Using MANN in A3C (reinforcement learning model)

Question

Using MANN in A3C (reinforcement learning model)

TheMnBN opened this issue 6 years ago · comments

Hi there,

I'm trying to integrate a memory network into an A3C agent. For reference, I followed closely this implementation of A3C: https://github.com/awjuliani/DeepRL-Agents/blob/master/A3C-Doom.ipynb

My aim is to replace the LSTM layer with a MANN module. This might be a far-fetched question but do you have any advice for me when refactoring your MANN implementation for my particular purpose?

Snowkylin Lazarus · Answer 1 · Wed Jan 16 2019 22:31:43 GMT+0800 (China Standard Time)

Generally speaking, MANN is not so easy to get converged as other RNN models are, and a blind combination can result in severe instability of training. I take a lot of time to finally get it converged on the omniglot dataset demonstrated in the original paper. So please prepare enough time and patience, and you may need to adjust the model to fit your task. Good luck!

Dat Nguyen · Answer 2 · Wed Jan 16 2019 22:47:06 GMT+0800 (China Standard Time)

Thanks so much for replying!
You're absolutely correct. RL by itself can already go horribly wrong under various (and usually unknown) circumstances. I couldn't find any working implementation of memory-augmented RL models (open-sourced or from authors of original papers) so I have to do it myself. Naively combining memory net to RL is not technically a well-motivated approach but I'm still implementing it as baseline for my research.

If you don't mind keeping this issue thread open, I would like to continue this discussion here.

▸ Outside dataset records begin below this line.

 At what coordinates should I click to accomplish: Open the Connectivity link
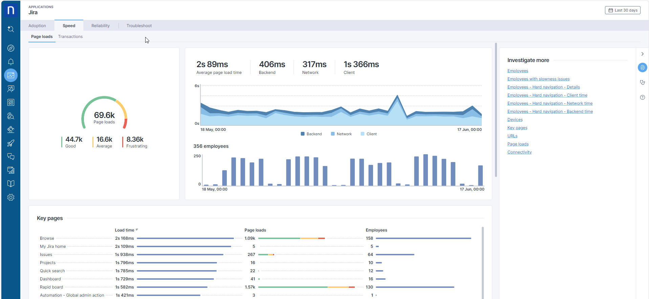[519, 152]
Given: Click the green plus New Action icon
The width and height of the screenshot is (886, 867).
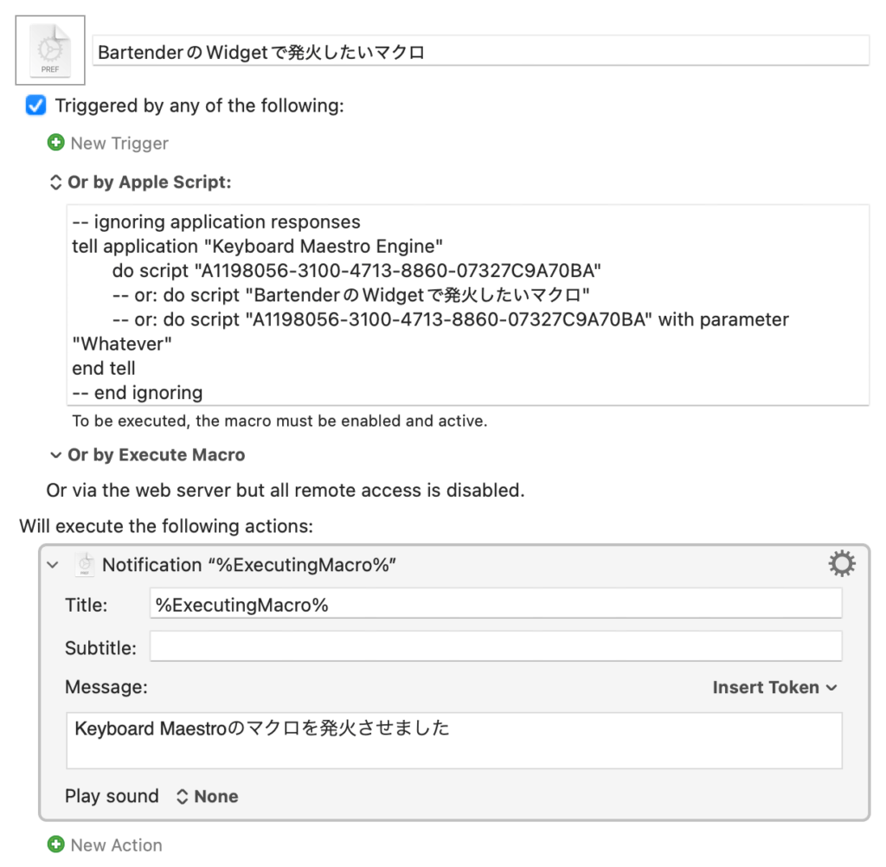Looking at the screenshot, I should pyautogui.click(x=56, y=845).
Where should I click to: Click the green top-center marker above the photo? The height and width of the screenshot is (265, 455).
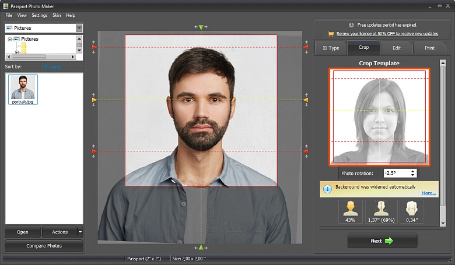201,27
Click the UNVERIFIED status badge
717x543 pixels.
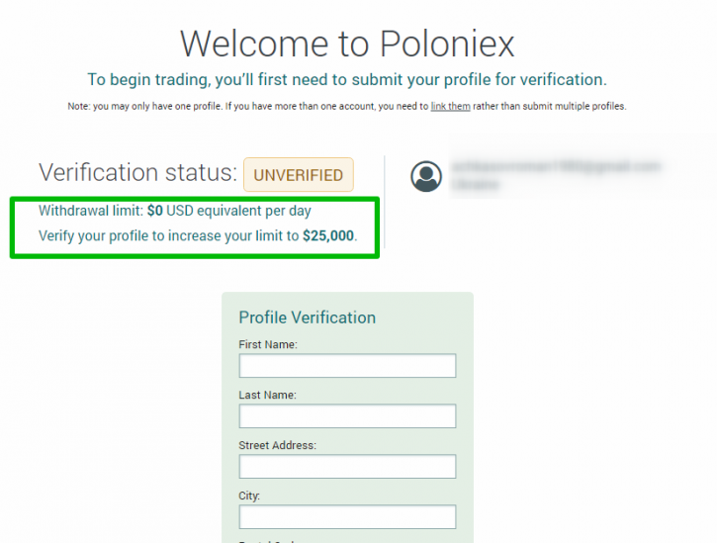point(299,175)
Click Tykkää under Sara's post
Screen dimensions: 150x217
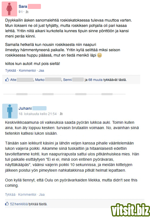point(11,71)
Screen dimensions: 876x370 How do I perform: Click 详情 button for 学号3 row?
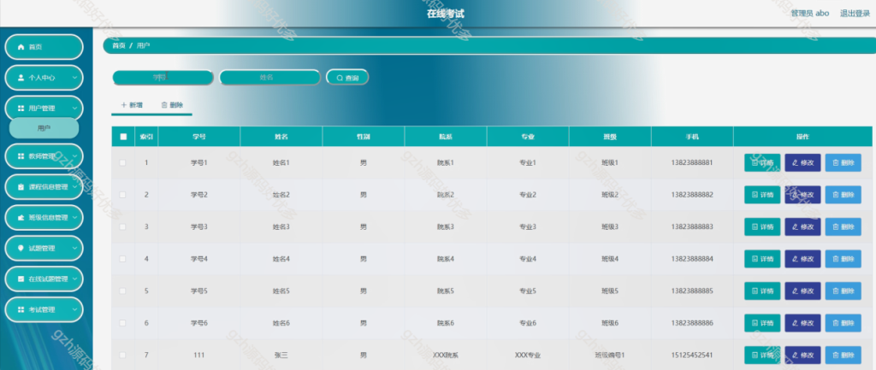click(x=762, y=227)
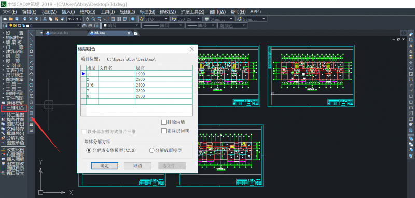415x198 pixels.
Task: Expand the 轴网柱子 sidebar group
Action: 15,37
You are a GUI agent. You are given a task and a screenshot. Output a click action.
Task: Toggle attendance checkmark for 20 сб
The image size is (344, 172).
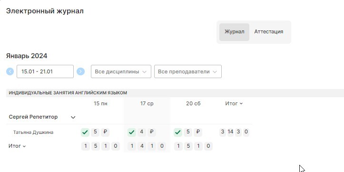178,132
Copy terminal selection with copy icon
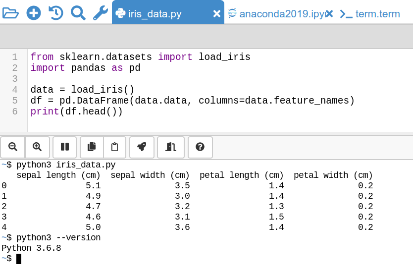 pos(91,147)
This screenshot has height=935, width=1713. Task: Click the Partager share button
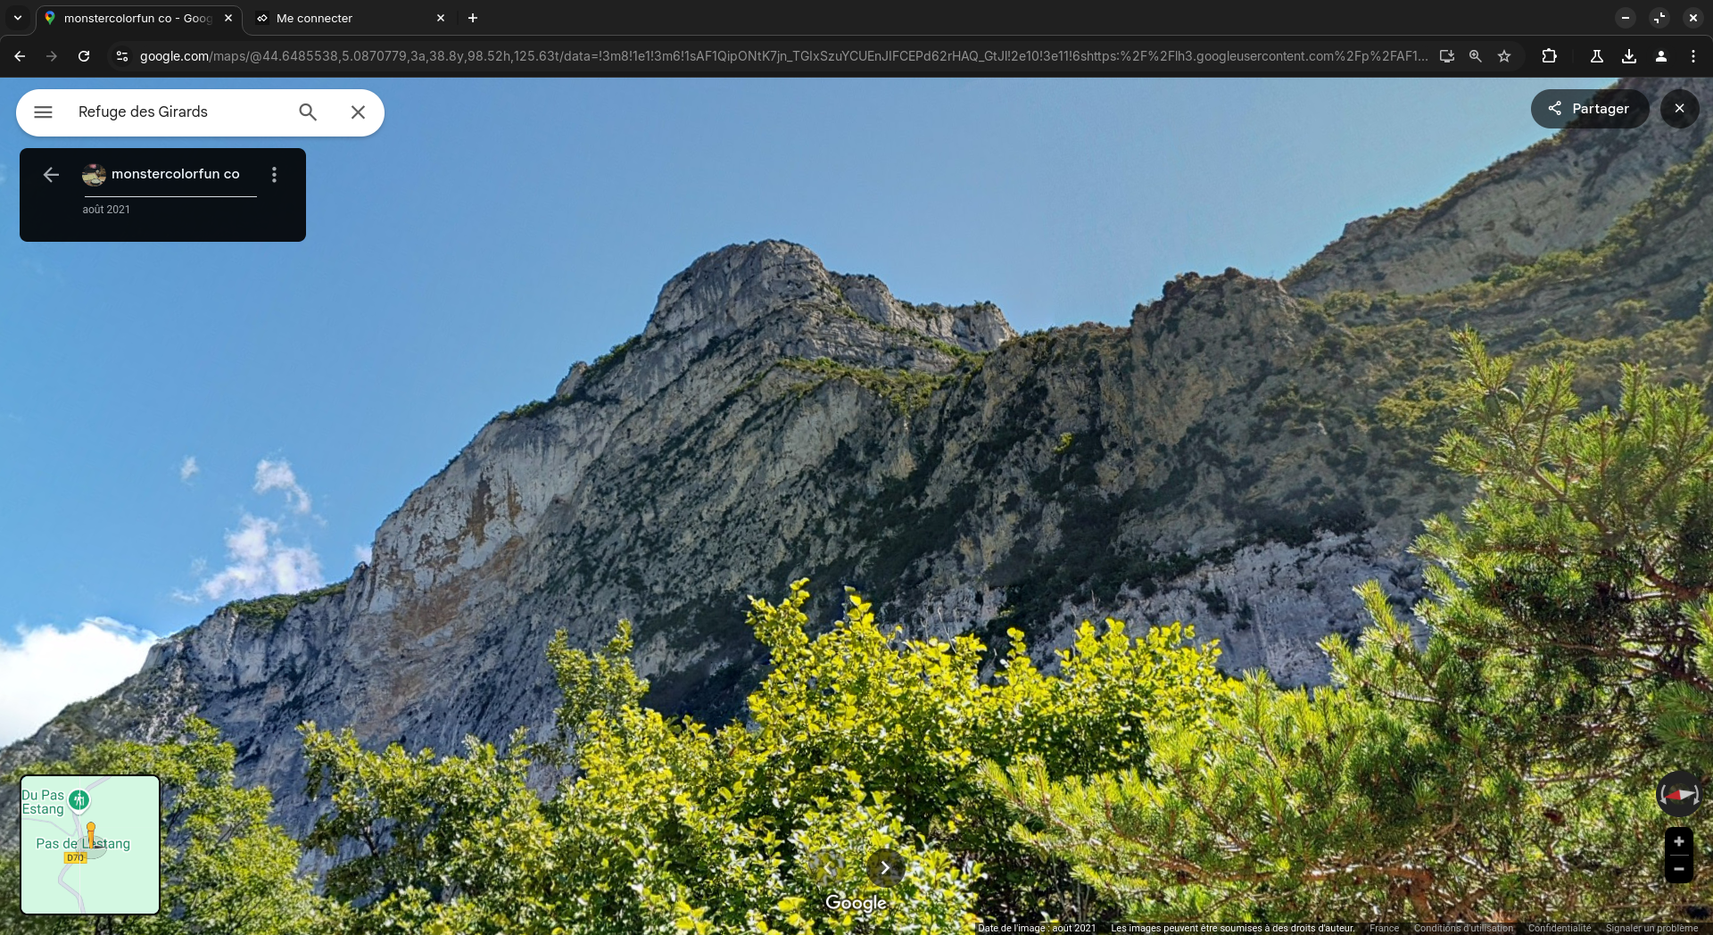[1589, 109]
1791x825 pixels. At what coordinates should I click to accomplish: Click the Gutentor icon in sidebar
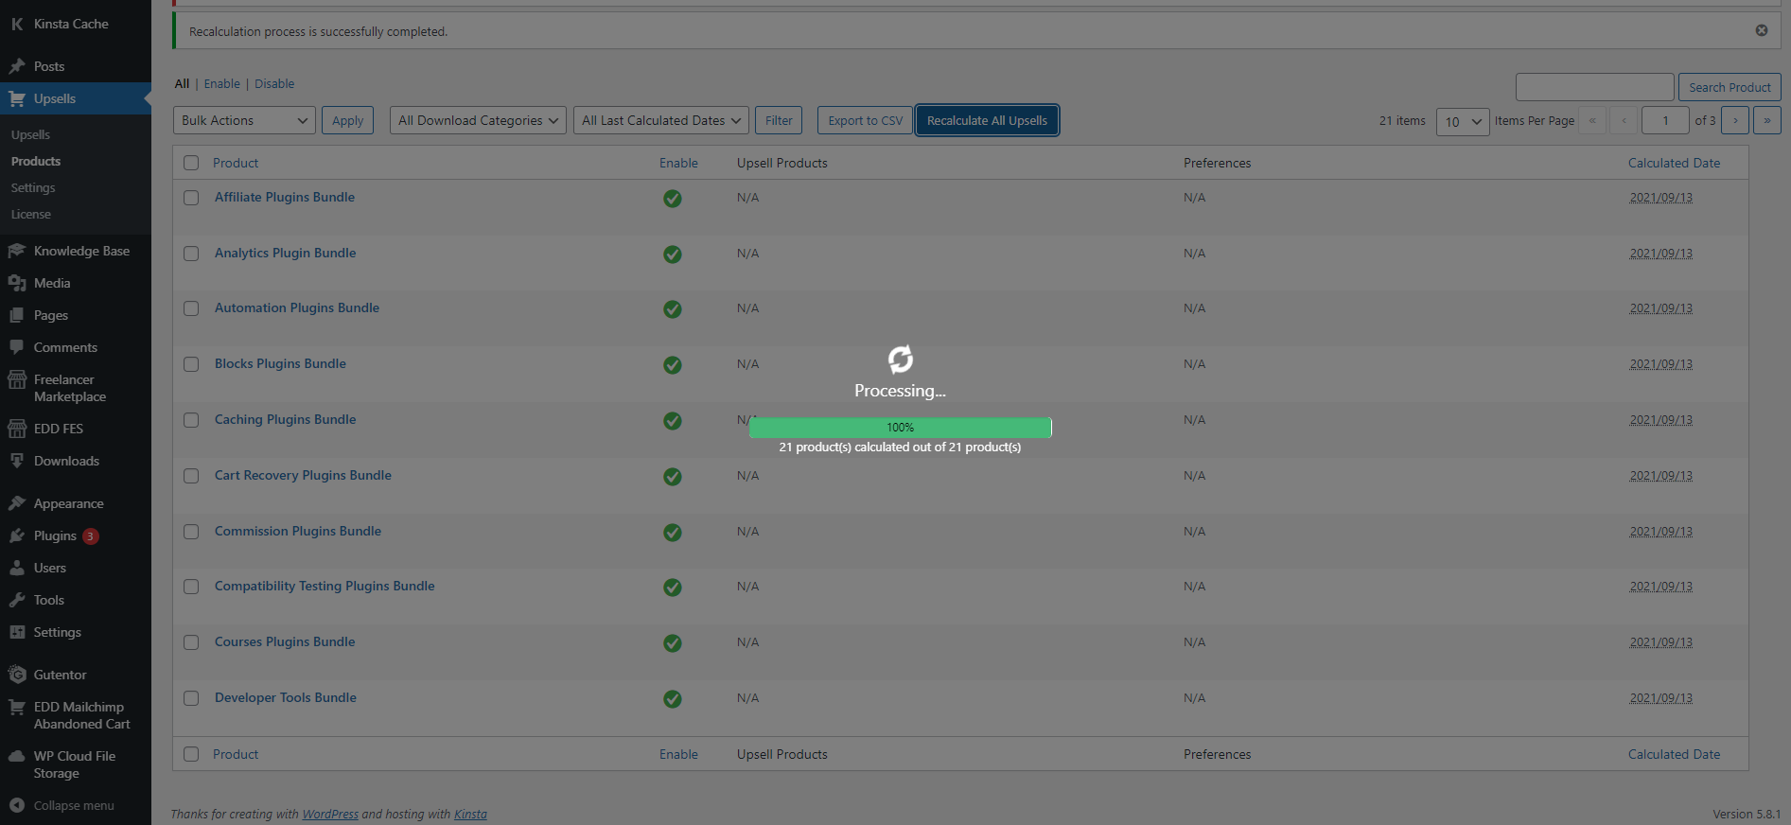(17, 675)
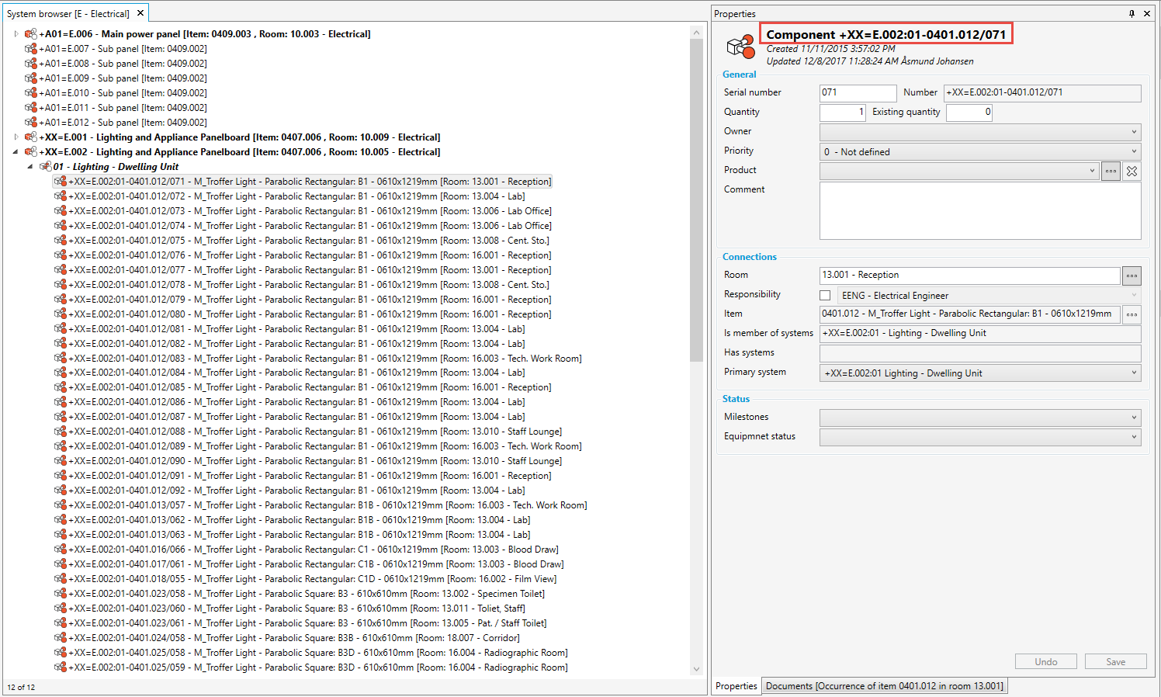Click in the Comment text area
The image size is (1161, 697).
(979, 211)
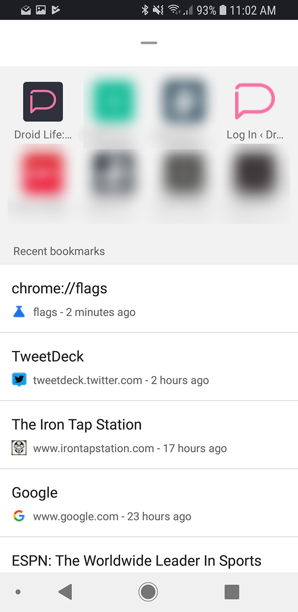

Dat Nguyen · Answer 3 · Sat Jan 19 2019 15:25:48 GMT+0800 (China Standard Time)

I have 1 operation tf.nn.dynamic_rnn in my computation graph. I'm thinking of replacing that op with tf.while_loop whose body is the MANN operations. Do you think this approach makes sense?
I'm aware that you used 'for' loop in your model so I will try both and see which works. Either way, I need to find a way to terminate the loop, i.e. define a condition for tf.while_loop or a sequence length for 'for' loop.